I didn’t have to go through Common Casting, because How I Learned to Drive is a pre-season show. We did casting in the spring and got a grant from the Gilbert and Sullivan Players, and they’ve been wonderful collaborators. Common Casting is so actor-friendly. It can be hard for directors, because there are so many talented actors and you have to share. But, I feel like Common Casting gets so many more people to try out for shows that directors have to benefit.

Where do you imagine yourself in ten years?

Oh geez, I’ll be thirty. I would like to be a happy, healthy thirty year old (gasp). No, I want to love what I’m doing whether I’m in the arts or just appreciating the arts. At this point, I’m so open that I can’t set myself a career.

Which do you prefer: acting or directing?
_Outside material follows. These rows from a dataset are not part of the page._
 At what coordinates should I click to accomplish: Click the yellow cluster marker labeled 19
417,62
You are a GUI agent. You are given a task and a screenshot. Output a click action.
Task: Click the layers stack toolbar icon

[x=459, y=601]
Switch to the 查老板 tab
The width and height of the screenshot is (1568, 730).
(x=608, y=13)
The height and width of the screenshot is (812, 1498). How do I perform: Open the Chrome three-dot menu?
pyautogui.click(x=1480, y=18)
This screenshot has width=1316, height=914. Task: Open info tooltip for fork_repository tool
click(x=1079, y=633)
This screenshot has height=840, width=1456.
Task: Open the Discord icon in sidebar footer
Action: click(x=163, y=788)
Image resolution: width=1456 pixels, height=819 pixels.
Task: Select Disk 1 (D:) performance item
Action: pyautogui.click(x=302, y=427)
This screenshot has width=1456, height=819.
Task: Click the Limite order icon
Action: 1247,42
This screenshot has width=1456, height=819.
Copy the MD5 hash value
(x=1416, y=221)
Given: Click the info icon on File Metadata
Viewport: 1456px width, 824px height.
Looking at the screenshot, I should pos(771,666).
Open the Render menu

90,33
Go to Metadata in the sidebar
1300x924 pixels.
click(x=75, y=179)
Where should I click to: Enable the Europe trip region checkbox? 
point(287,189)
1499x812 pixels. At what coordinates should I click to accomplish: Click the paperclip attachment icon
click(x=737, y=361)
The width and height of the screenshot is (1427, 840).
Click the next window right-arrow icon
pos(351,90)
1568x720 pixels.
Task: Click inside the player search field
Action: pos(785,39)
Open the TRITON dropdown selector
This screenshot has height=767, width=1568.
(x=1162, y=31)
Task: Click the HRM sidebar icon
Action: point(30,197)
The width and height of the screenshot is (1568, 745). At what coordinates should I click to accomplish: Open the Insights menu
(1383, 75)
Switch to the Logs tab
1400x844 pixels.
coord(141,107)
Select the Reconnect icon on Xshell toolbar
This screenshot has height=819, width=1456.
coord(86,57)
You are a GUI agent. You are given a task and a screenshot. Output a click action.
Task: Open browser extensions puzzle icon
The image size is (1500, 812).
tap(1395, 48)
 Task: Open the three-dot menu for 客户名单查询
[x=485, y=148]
I’ve acted a lot more at Harvard. This is my first Harvard directing experience, but I love them both. Pressure wise, I’ve found that directors have the inverse pressures of the actors. As it gets closer to the show, I have less and less to do. On opening night I get to just sit back and watch. When you’re a director you can appreciate all the work the actors put in. In terms of fun, though, acting is more of a release.

What would you like to relive from your four years at Harvard?

I would love to relive the days before I got here. They were so exciting and there were so many possibilities. And then when I got to school there was this incredible community of people to meet. It was a nice example of justified optimism.

What has been your most fulfilling artistic/academic experience?

I was a chorus man in Sweeney Todd, in the spring of my freshman year. It was my first theater experience at Harvard. I was surrounded by all these amazing people and working on this amazing project. And they were all so willing to share with me as a freshman. I just had fun watching them and being a part of it.

What would you consider to be your biggest quirk?

I have terrible moments of intense inarticulateness.

Which writer or playwright do you admire most?

I love the plays of Tennessee Williams. To be able to write such beautiful things is impressive.

What’s your favorite locale on campus?

I personally love Dudley Gardens, the little enclave behind Lamont, because it’s always sunny and bright and there’s never anyone there. It’s just a beautiful garden with little stone benches where you can read.